Value of mapped physical address. Virtual memory pointers behave just like physical memory pointers in the perspective of user-space. In kernel space, there are some complications as physical memory access is needed (this is usually achieved through something called identity paging, where the first few hundred pages are mapped directly to their corresponding physical memory.
Ultimately I am just trying to figure out how to dynamically allocate heap memory from within assembly.
If I call Linux sbrk() from assembly code, can I use the address returned as I would use an address of a statically (ie in the .data section of my program listing) declared chunk of memory?
I know Linux uses the hardware MMU if present, so I am not sure if what sbrk returns is a 'raw' pointer to real RAM, or is it a cooked pointer to RAM that may be modified by Linux's VM system?

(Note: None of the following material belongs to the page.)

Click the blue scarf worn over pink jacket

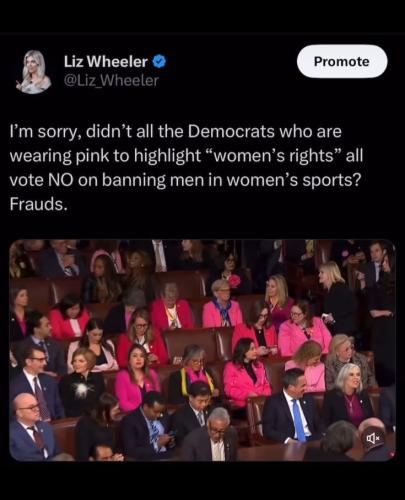click(224, 312)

I read this: How are sbrk/brk implemented in Linux?. I suspect I can not use the return value from sbrk() without worry: the MMU fault on access-non-allocated-address must cause the VM to alter the real location in RAM being addressed. Thus assy, not linked against libc or what-have-you, would not know the address has changed.
Does this make sense, or am I out to lunch?

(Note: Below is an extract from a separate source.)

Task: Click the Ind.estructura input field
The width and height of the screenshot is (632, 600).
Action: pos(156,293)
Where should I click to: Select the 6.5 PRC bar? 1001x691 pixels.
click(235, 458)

Unix user processes live in virtual memory, no matter if written in assembler of Fortran, and should not care about physical addresses. That's kernel's business - kernel sets up and manages the MMU. You don't have to worry about it. Page faults are handled automatically and transparently.
sbrk(2) returns a virtual address specific to the process, if that's what you were asking.
I am trying to work on this problem: A user spaces program keeps polling a buffer to get requests from a kernel module and serves it and then responses to the kernel.
I want to make the solution much faster, so instead of creating a device file and communicating via it, I allocate a memory buffer from the user space and mark it as pinned, so the memory pages never get swapped out. Then the user space invokes a special syscall to tell the kernel about the memory buffer so that the kernel module can get the physical address of that buffer. (because the user space program may be context-switched out and hence the virtual address means nothing if the kernel module accesses the buffer at that time.)
When the module wants to send request, it needs put the request to the buffer via physical address. The question is: How can I access the buffer inside the kernel module via its physical address.
I noticed there is get_user_pages, but don't know how to use it, or maybe there are other better methods?
Thanks.
You are better off doing this the other way around - have the kernel allocate the buffer, then allow the userspace program to map it into its address space using mmap().
Finally I figured out how to handle this problem...
Quite simple but may be not safe.
use phys_to_virt, which calls __va(pa), to get the virtual address in kernel and I can access that buffer. And because the buffer is pinned, that can guarantee the physical location is available.
What's more, I don't need s special syscall to tell the kernel the buffer's info. Instead, a proc file is enough because I just need tell the kernel once.